Exercise 1 ▸ Please list every question that the passage on traditions asks, in the order they appear.
Exercise 2 ▸ Go on with the passage on traditions, picking up right after its final sentence.

*** Opening Passage to read ***

Beware Traditions! A Girl Could Get Burned

Matchmaker, matchmaker, plan me no plans.
I’m in no rush. maybe I’ve learned
Playing with matches a girl can get burned
.”

Traditions and customs thread the fabric of our communities and family life making it tricky to suss out substance from stereotypes. Urban myths and stories told in schools, religious organizations, through corporate marketing and social media perpetuate yesterday into today. Escaping messages about who and what we “ought” to be is unlikely. And change is hard.

For an independent, rebellious sort of female, fitting into a society shaped by men, for men is awkward. Don’t like to cook? Ahem. Want a rewarding career? Follow the formula. May require I cut off bits of myself to fit that mold; if I want the good stuff anyway. How about a family? There’s a formula for that too. Danger, Will Robinson!

Women could vote when I was born – by about four decades. Alas, they weren’t legally entitled to have a credit card in their name until 1974. I was a teenager. The gender pay gap was between 60% and 75% all my working life. Considerable impact on my lifetime earning potential. Today it’s still not at parity.

Freedom of movement, health and education for women did improve for my generation. I was 14 when abortion was made legal – granting me the basic right to choose for myself. Hmm . . appears we’re regressing.

*** Closing Passage to read ***
*** Opening Study material ***

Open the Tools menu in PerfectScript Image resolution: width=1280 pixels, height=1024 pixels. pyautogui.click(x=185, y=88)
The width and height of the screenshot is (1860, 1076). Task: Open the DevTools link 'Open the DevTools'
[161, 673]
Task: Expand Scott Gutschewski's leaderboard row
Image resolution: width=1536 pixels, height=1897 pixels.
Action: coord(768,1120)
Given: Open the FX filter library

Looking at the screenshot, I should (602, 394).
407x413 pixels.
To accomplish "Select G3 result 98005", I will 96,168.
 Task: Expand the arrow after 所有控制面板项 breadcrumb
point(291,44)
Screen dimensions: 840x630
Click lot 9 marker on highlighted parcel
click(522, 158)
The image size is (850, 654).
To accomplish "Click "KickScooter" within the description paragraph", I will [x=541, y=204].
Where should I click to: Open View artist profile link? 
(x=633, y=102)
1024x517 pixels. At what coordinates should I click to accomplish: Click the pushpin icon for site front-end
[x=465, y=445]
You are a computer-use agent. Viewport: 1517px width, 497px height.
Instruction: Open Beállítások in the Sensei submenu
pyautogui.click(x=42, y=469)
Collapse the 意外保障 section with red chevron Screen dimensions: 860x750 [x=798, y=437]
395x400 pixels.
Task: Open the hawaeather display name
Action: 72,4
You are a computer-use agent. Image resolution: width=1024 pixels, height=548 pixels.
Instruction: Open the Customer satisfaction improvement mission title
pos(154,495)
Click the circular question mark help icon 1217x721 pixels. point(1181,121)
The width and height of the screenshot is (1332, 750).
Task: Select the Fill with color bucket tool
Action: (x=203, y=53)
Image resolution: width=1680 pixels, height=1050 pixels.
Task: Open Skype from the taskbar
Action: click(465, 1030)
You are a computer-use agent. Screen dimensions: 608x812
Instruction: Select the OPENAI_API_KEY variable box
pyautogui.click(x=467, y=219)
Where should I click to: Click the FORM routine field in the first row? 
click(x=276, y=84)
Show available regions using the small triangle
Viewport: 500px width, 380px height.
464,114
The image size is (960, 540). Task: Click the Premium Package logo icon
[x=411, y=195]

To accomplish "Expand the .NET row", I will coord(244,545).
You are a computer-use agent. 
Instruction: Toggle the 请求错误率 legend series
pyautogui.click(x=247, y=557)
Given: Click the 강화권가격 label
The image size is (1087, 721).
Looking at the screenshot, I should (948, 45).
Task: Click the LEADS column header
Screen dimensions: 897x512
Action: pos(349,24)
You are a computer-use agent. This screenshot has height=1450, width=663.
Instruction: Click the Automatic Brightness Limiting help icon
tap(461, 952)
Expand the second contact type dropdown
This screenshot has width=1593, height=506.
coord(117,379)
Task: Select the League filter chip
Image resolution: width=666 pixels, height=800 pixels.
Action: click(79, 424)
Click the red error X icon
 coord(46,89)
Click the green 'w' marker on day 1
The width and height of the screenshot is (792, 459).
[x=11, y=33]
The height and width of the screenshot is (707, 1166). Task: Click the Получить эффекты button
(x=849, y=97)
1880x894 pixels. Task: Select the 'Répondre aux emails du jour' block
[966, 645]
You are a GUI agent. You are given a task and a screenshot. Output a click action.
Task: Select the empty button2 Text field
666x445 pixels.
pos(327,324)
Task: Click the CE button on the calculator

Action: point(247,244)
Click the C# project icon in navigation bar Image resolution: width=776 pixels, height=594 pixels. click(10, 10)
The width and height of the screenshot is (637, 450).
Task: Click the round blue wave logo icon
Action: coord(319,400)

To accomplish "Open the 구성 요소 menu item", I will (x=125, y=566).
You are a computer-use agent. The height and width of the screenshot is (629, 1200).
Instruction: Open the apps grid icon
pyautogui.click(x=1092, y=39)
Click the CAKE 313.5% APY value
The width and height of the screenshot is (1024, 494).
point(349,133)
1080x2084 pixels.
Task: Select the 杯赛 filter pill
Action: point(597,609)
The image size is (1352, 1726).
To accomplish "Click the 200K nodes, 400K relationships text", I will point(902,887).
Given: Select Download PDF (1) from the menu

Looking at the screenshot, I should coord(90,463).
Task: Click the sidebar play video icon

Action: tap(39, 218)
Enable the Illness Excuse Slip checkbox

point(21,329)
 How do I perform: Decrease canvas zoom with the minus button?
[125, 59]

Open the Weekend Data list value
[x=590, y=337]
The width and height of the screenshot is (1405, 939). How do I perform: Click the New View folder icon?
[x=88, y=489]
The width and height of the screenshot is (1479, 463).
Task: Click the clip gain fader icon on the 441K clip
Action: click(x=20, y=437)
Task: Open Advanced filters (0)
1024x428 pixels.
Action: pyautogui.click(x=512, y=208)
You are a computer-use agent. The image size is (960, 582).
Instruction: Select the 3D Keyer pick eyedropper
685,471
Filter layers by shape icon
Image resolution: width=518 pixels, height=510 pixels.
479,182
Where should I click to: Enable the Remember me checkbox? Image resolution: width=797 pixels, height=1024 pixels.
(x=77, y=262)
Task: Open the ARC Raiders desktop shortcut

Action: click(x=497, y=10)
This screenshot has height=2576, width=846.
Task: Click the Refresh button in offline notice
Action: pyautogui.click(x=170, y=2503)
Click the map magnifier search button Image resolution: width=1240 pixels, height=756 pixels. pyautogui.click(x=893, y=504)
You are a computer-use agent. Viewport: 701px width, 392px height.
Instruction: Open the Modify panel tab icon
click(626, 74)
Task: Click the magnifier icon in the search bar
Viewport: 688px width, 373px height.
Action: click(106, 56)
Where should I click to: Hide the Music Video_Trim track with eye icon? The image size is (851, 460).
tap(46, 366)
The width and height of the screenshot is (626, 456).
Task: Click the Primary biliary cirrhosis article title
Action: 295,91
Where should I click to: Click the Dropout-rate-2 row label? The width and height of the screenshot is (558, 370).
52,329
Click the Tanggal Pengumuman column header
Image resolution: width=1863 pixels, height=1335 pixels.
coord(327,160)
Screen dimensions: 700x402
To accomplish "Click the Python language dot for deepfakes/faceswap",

*** Closing Study material ***

Output 1 ▸
Don't like to cook?
Want a rewarding career?
How about a family?

Output 2 ▸
Despite the progress, the ERA stalled and died. Subtle methods of indoctrination linger that maintain the patriarchy.


Untangling ingrained habits and beliefs in my own psyche is a journey. A twisty, circuitous road, full of dead ends and loop backs. Changing behavior is uncomfortable and takes time. Takes willingness to let go. Willingness to be different. And an awareness that something is off.

Abraham Hicks tells me I can be ready to be ready to be ready for awakening. Martha Beck reminds me that change happens best in 1-degree turns.

Today I’ll open my eyes and take one step in the direction I want to go. I change, the world changes.


“That is, to be ourselves causes us to be exiled by many others, and yet to comply with what others want causes us to be exiled from ourselves.”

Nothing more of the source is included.